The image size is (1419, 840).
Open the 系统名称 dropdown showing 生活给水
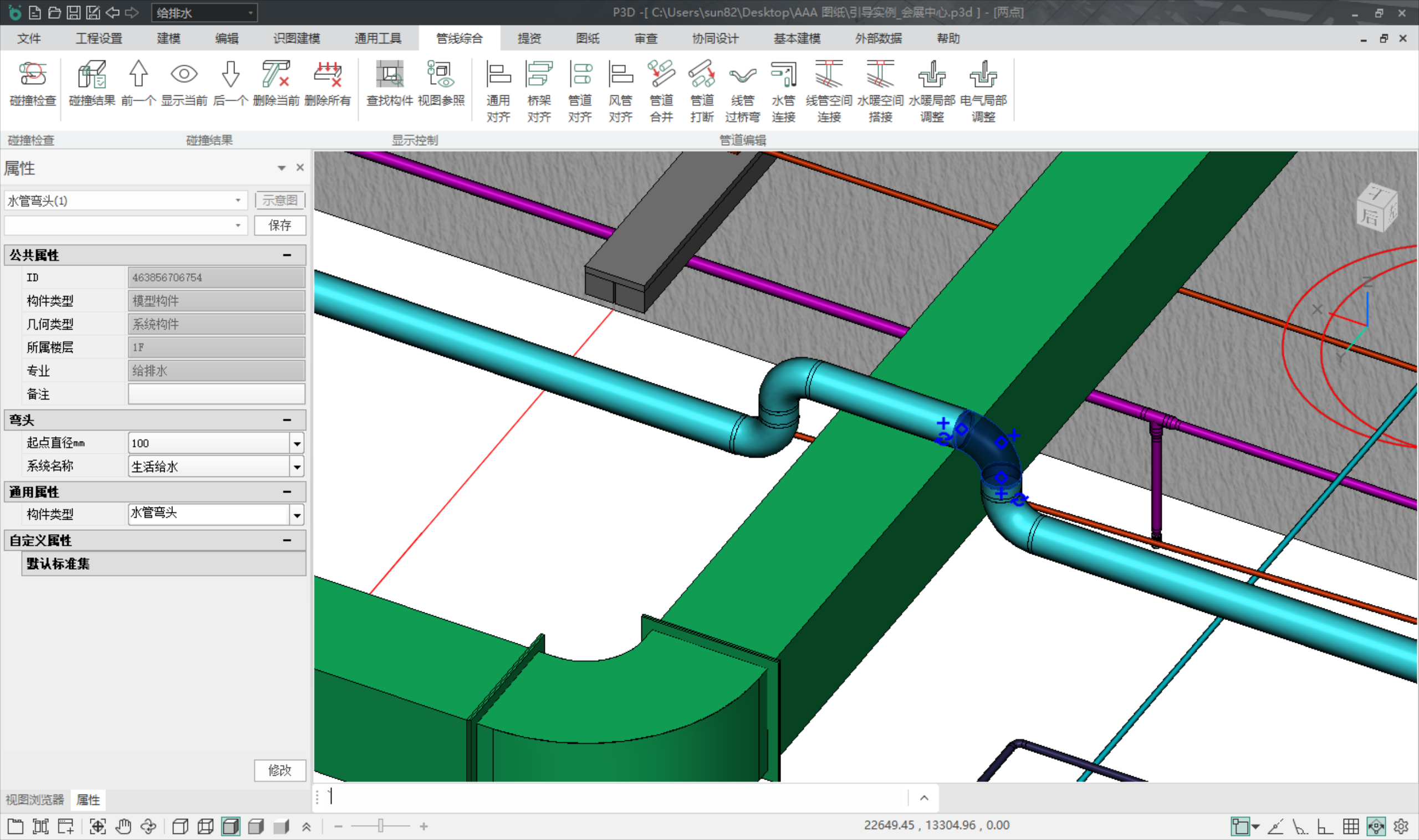(297, 467)
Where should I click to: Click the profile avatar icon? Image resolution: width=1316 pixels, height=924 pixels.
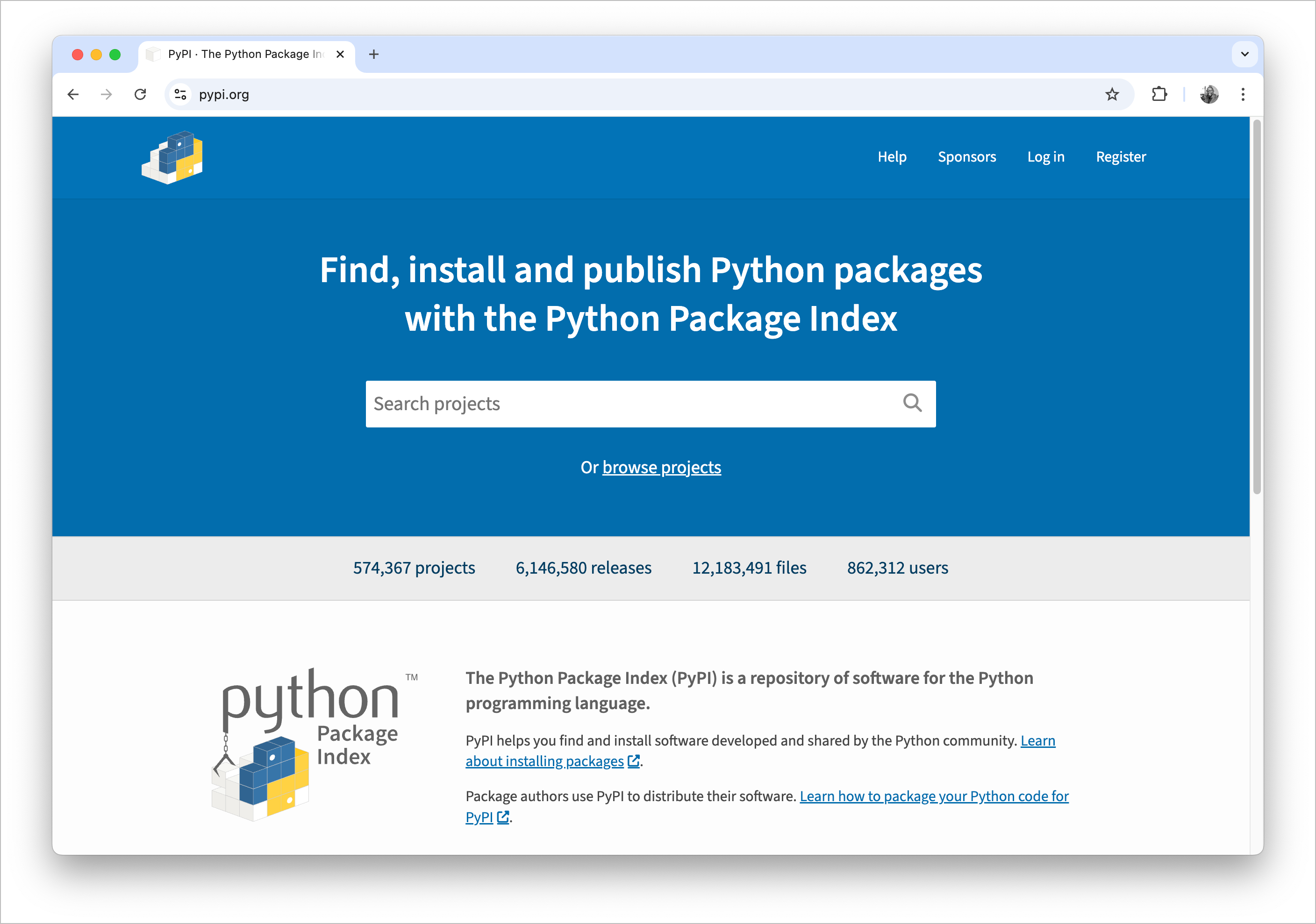pos(1209,94)
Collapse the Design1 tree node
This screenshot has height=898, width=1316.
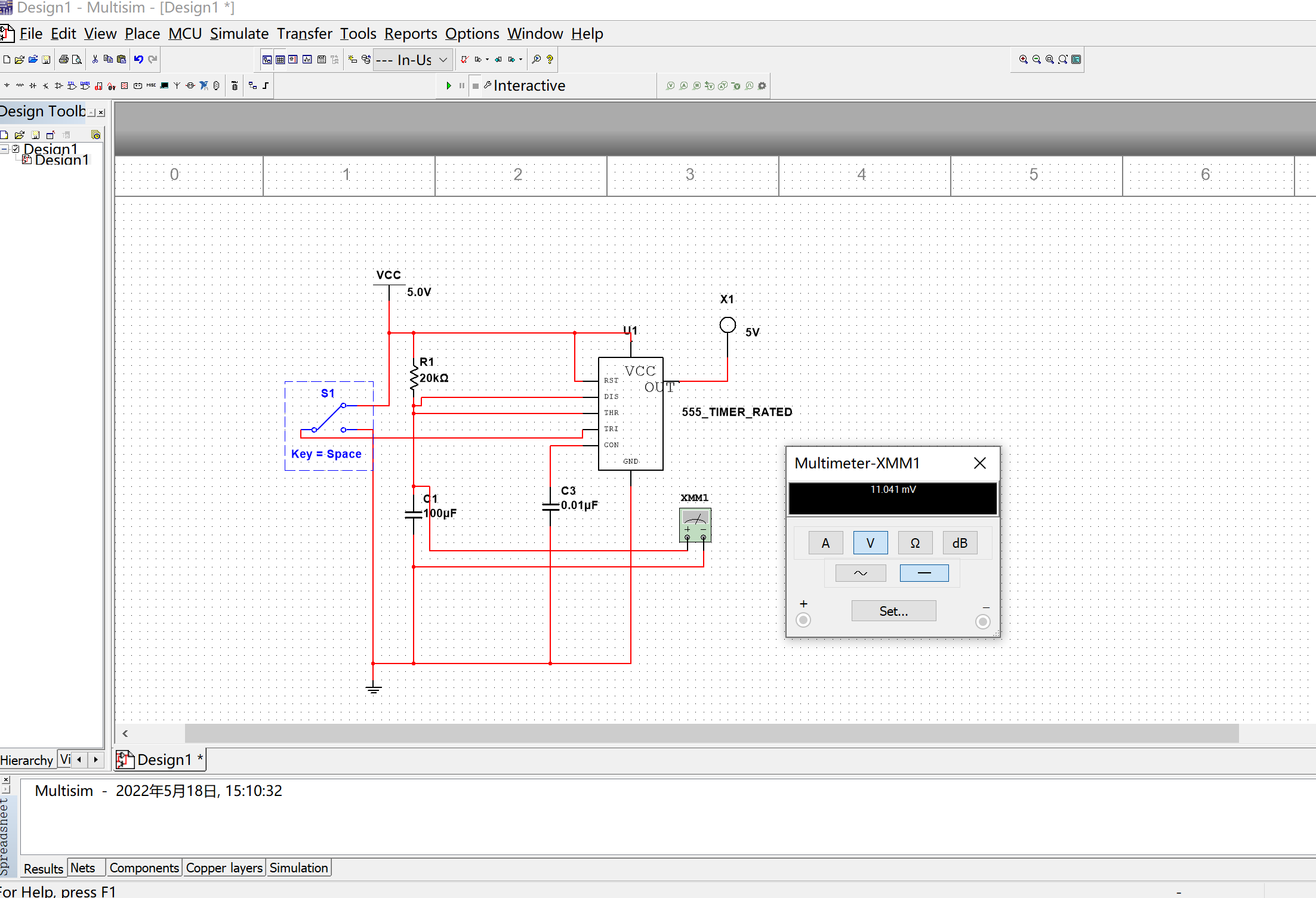click(5, 149)
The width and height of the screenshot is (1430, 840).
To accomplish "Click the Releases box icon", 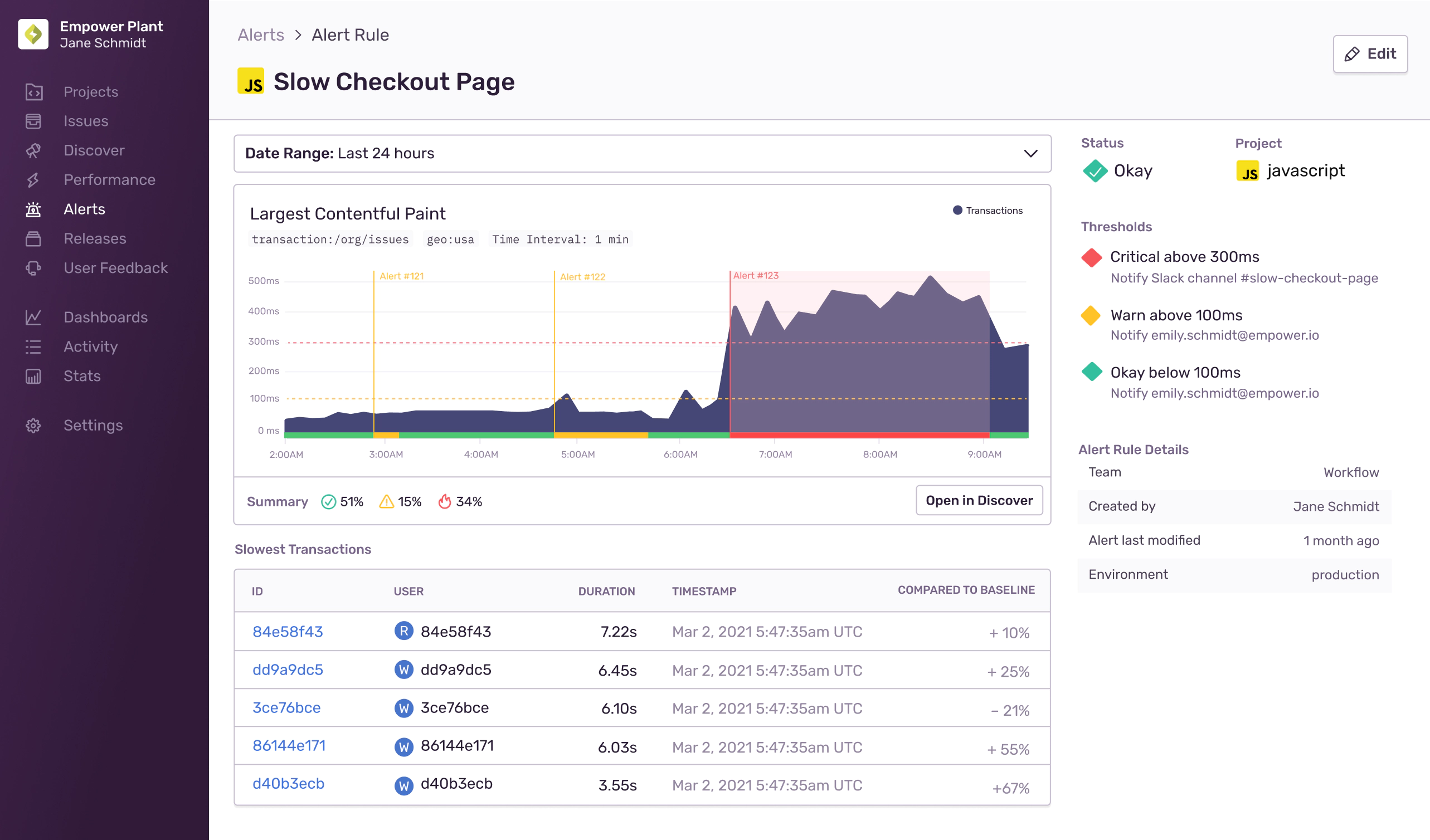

> [What the task requires]: I'd like the material above repeated exactly, with the pictures omitted.

> [Final answer]:
The image size is (1419, 840).
Open the 系统名称 dropdown showing 生活给水
(297, 467)
Where should I click to: Click the profile avatar icon? Image resolution: width=1316 pixels, height=924 pixels.
pos(1209,94)
Collapse the Design1 tree node
This screenshot has height=898, width=1316.
click(5, 149)
The width and height of the screenshot is (1430, 840).
To accomplish "Click the Releases box icon", 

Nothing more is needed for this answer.